Repeat each line of the material exactly.

-- RECORD EXTRACTS follows --

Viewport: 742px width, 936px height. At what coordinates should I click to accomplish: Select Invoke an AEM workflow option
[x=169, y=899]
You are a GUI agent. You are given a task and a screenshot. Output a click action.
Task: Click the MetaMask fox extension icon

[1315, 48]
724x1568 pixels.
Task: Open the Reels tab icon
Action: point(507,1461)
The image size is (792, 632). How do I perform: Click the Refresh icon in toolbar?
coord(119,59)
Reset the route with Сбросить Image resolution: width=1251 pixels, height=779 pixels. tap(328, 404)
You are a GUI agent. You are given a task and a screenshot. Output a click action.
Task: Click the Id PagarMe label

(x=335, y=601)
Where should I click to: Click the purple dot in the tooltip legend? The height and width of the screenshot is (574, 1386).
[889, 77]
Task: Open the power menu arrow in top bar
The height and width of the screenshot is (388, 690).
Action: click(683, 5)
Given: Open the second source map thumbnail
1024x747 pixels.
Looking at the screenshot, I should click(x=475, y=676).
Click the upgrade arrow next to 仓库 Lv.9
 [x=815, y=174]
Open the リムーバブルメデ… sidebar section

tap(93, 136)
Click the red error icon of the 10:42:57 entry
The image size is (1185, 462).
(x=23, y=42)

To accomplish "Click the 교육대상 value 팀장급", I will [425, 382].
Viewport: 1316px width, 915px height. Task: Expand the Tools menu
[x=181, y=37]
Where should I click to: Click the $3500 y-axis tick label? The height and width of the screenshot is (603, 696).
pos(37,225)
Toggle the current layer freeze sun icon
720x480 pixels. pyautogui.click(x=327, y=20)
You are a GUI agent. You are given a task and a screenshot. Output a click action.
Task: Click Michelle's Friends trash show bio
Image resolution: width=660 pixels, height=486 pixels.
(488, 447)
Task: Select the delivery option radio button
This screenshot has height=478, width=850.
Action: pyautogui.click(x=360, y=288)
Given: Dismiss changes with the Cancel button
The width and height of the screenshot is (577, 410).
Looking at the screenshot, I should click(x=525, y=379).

-- RECORD EXTRACTS concluded --

■ RESPONSE FOR THIS EXERCISE
Viewport: 742px width, 936px height. At what coordinates should I click to accomplish: Select Invoke an AEM workflow option
[x=169, y=899]
You are a GUI agent. You are given a task and a screenshot. Output a click action.
Task: Click the MetaMask fox extension icon

[1315, 48]
724x1568 pixels.
Task: Open the Reels tab icon
Action: point(507,1461)
The image size is (792, 632). How do I perform: Click the Refresh icon in toolbar?
coord(119,59)
Reset the route with Сбросить Image resolution: width=1251 pixels, height=779 pixels. tap(328, 404)
You are a GUI agent. You are given a task and a screenshot. Output a click action.
Task: Click the Id PagarMe label

(x=335, y=601)
Where should I click to: Click the purple dot in the tooltip legend? The height and width of the screenshot is (574, 1386).
[889, 77]
Task: Open the power menu arrow in top bar
The height and width of the screenshot is (388, 690).
Action: click(683, 5)
Given: Open the second source map thumbnail
1024x747 pixels.
Looking at the screenshot, I should click(x=475, y=676).
Click the upgrade arrow next to 仓库 Lv.9
 [x=815, y=174]
Open the リムーバブルメデ… sidebar section

tap(93, 136)
Click the red error icon of the 10:42:57 entry
The image size is (1185, 462).
(x=23, y=42)

To accomplish "Click the 교육대상 value 팀장급", I will [425, 382].
Viewport: 1316px width, 915px height. Task: Expand the Tools menu
[x=181, y=37]
Where should I click to: Click the $3500 y-axis tick label? The height and width of the screenshot is (603, 696).
pos(37,225)
Toggle the current layer freeze sun icon
720x480 pixels. pyautogui.click(x=327, y=20)
You are a GUI agent. You are given a task and a screenshot. Output a click action.
Task: Click Michelle's Friends trash show bio
Image resolution: width=660 pixels, height=486 pixels.
(488, 447)
Task: Select the delivery option radio button
This screenshot has height=478, width=850.
Action: pyautogui.click(x=360, y=288)
Given: Dismiss changes with the Cancel button
The width and height of the screenshot is (577, 410).
Looking at the screenshot, I should click(x=525, y=379).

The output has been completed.